No matter which of the two implementation methods just adopted, deep copy is more time-consuming and memory space consuming than shallow copy. Is there a faster and more memory saving implementation for our application scenario?

We can first create newKeywords by shallow copy. For the SearchWord object that needs to be updated, we use deep copy to create a new object to replace the old object in newKeywords. After all, there is very little data to update. This method not only makes use of the advantages of shallow copy to save time and space, but also ensures that the data in currentKeywords is the data of the old version. The specific code implementation is as follows. This is also the fastest way to clone hash in our application scenario.

public class Demo {
	private HashMap<String, SearchWord> currentKeywords=new HashMap<>();
	private long lastUpdateTime = -1;
	
	public void refresh() {
		// Shallow copy
		HashMap<String, SearchWord> newKeywords = (HashMap<String, SearchWord>) cu
		// Take the data with update time > lastupdatetime from the database and put it into newKeywords
		List<SearchWord> toBeUpdatedSearchWords = getSearchWords(lastUpdateTime);
		long maxNewUpdatedTime = lastUpdateTime;
		for (SearchWord searchWord : toBeUpdatedSearchWords) {
			if (searchWord.getLastUpdateTime() > maxNewUpdatedTime) {
				maxNewUpdatedTime = searchWord.getLastUpdateTime();
			}
			if (newKeywords.containsKey(searchWord.getKeyword())) {
				newKeywords.remove(searchWord.getKeyword());
			}
			newKeywords.put(searchWord.getKeyword(), searchWord);
		}
		lastUpdateTime = maxNewUpdatedTime;
		currentKeywords = newKeywords;
	}
	
	private List<SearchWord> getSearchWords(long lastUpdateTime) {
		// TODO: fetch the data with update time > lastupdatetime from the database
		return null;
	}
}

summary

(1) What is a prototype pattern:

• If the creation cost of an object is relatively large, and there is little difference between different objects of the same class (most fields are the same), in this case, we can use the method of copying (or copying) existing objects (prototypes) to create new objects, so as to save creation time. This way of creating objects based on prototypes is called prototype design pattern, which is called prototype pattern for short.

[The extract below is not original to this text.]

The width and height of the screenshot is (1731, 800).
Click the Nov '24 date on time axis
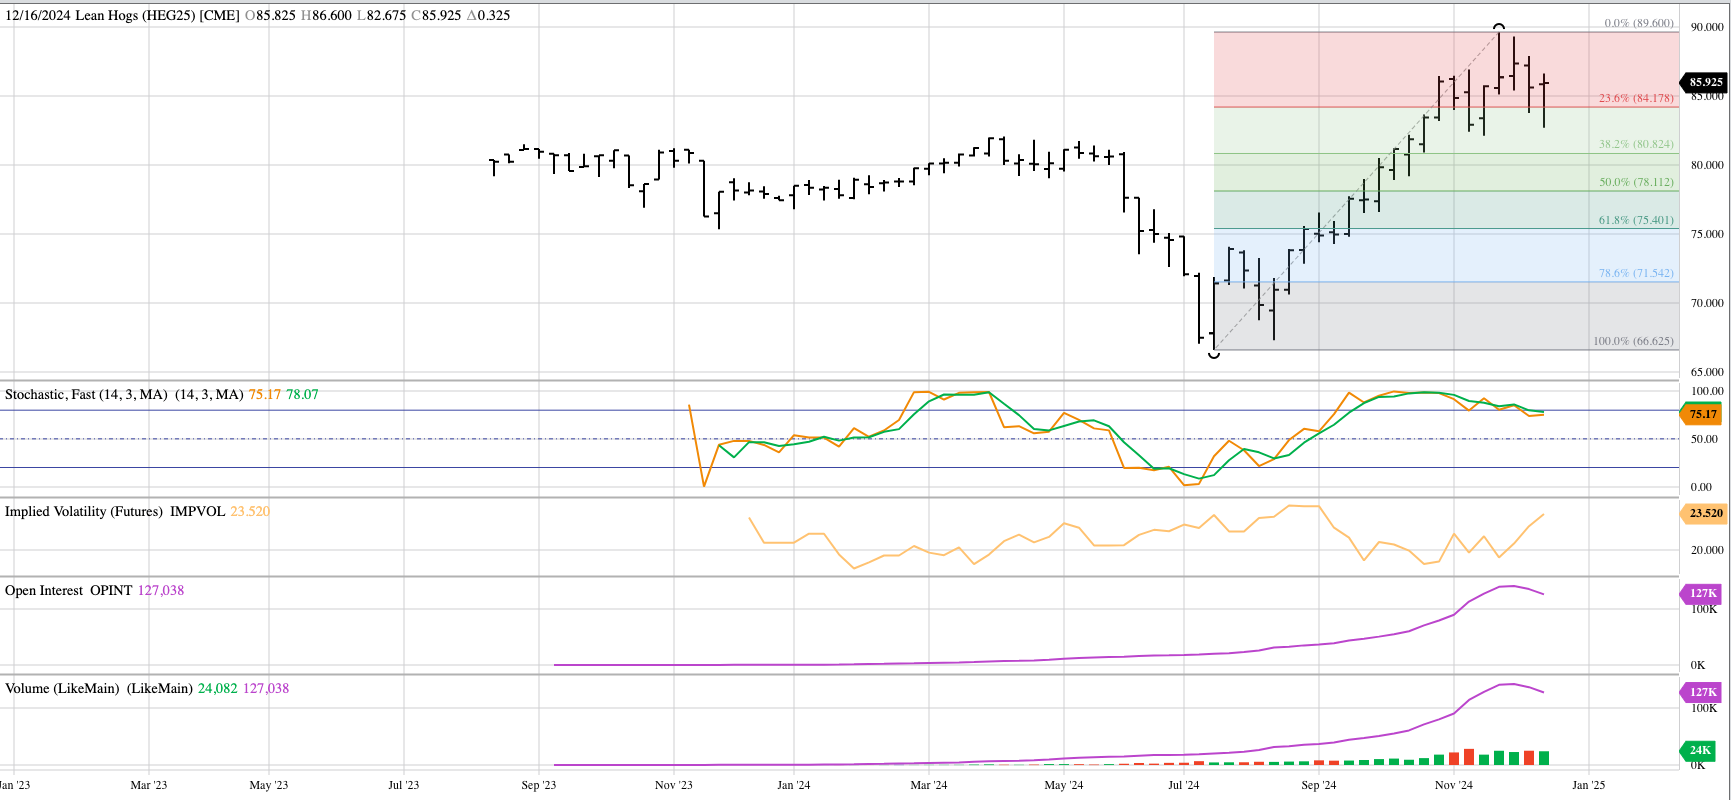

(2) Two implementation methods of prototype pattern

• There are two implementation methods of prototype pattern, deep copy and shallow copy. Shallow copy will only copy the basic data type data in the object and the memory address of the reference object, and will not recursively copy the reference object and the reference object of the reference object... While deep copy will get a completely independent object. Therefore, compared with shallow copy, deep copy is more time-consuming and memory space consuming.
• If the object to be copied is immutable, shallow copy sharing immutable objects is no problem, but for variable objects, the objects obtained by shallow copy and the original objects will share some data, which may lead to the risk of data modification and become much more complex. Unless you need to load 100000 pieces of data from the database and build a hash table index, the operation is very time-consuming. It is recommended to use shallow copy. Otherwise, there is no good reason not to use shallow copy for a little performance improvement.